In the treatment of osteomyelitis of the ischium against the background of bedsores, a soft tissue pillow over the ischial tuberosity was created in two main ways: 1) by moving the gluteus maximus muscle; 2) by moving m. gracilis. In the first case, the lower edge of the gluteus maximus muscle was mobilized, moved down and fixed to the periosteum in such a way as to cover the ischium. Method using m. gracilis involved isolating the muscle from a separate incision on the inner surface of the thigh, crossing it in the distal section, and mobilizing it. In a similar way, a muscle flap was formed on the proximal pedicle, which was rotated, passed through a tunnel under the fascia and fixed to the periosteum of the ischium, covering its tubercle. Due to the small loss of skin in this type of pressure ulcer, skin grafting was not used, and the edges of the wound were sutured without tension. A prerequisite for the subsequent rehabilitation of these patients was strict dosing of loads on the surgical area, preventing necrosis and ulceration of soft tissues and, as a consequence, relapse of osteomyelitis.

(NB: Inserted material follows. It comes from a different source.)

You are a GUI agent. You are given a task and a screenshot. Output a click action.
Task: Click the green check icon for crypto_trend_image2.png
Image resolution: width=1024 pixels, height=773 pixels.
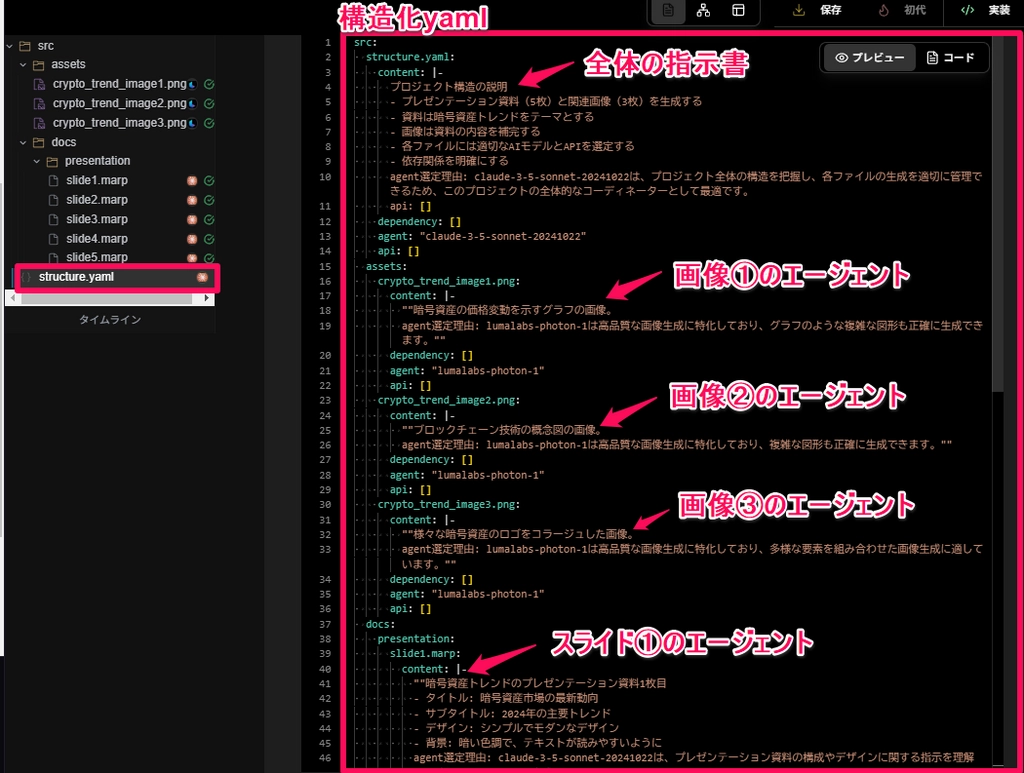(209, 104)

The immediate and long-term results of treatment for pelvic osteomyelitis were assessed up to 23 years after surgery. The main criterion for the effectiveness of the treatment was the elimination of the osteomyelitic process (stable remission). Good immediate results of treatment (up to 2 years) after surgery were noted in 86.3%, good long-term results (from 2 to 23 years) - in 72.4% of cases.

Thus, pelvic osteomyelitis is a complex and multifaceted surgical disease, including a whole group of diseases differing in pathogenesis. The difficulties of their diagnosis and treatment are associated primarily with the peculiarities of the anatomical structure of the pelvic bones and sometimes with difficulties in accessing osteomyelitic lesions. Only an integrated and differentiated approach to the problem of pelvic osteomyelitis will achieve positive treatment results for patients.